### Data for this exercise
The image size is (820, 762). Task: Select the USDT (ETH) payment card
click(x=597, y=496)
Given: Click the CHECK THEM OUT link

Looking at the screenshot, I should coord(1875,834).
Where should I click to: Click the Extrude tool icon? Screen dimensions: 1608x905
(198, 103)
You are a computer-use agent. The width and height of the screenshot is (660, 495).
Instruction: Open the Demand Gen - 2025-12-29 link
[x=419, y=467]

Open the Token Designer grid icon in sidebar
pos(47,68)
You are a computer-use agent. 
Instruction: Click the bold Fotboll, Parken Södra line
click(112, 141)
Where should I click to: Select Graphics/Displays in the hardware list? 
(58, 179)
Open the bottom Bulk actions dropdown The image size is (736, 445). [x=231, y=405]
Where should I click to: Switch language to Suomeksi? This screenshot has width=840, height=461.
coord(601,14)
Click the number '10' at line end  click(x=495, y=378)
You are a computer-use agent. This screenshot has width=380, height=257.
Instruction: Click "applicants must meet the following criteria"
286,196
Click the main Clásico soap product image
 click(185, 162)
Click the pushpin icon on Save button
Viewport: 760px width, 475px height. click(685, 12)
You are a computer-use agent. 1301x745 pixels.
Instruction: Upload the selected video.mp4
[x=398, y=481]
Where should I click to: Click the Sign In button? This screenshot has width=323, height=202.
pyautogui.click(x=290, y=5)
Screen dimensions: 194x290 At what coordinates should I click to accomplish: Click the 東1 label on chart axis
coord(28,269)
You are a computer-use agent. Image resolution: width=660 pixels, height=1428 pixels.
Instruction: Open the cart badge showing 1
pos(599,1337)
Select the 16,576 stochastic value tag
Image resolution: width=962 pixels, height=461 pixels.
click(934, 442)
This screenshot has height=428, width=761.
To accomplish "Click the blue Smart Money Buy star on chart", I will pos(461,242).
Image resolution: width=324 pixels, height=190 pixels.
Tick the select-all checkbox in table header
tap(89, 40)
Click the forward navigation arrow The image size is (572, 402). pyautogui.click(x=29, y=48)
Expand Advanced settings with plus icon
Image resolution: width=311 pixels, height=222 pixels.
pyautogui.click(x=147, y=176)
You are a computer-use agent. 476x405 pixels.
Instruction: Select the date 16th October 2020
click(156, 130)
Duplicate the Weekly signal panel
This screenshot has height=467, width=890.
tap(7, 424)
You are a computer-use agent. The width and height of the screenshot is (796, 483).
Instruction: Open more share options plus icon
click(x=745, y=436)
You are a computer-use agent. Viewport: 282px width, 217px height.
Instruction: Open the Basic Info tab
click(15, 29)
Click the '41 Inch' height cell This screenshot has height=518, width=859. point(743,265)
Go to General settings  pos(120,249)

### What the task requires
Can you quote the records word for word, from the line containing "You are a computer-use agent. This" through the line containing "Viewport: 760px width, 475px"?

### Exercise solution
You are a computer-use agent. This screenshot has width=380, height=257.
Instruction: Click "applicants must meet the following criteria"
286,196
Click the main Clásico soap product image
 click(185, 162)
Click the pushpin icon on Save button
Viewport: 760px width, 475px height. click(685, 12)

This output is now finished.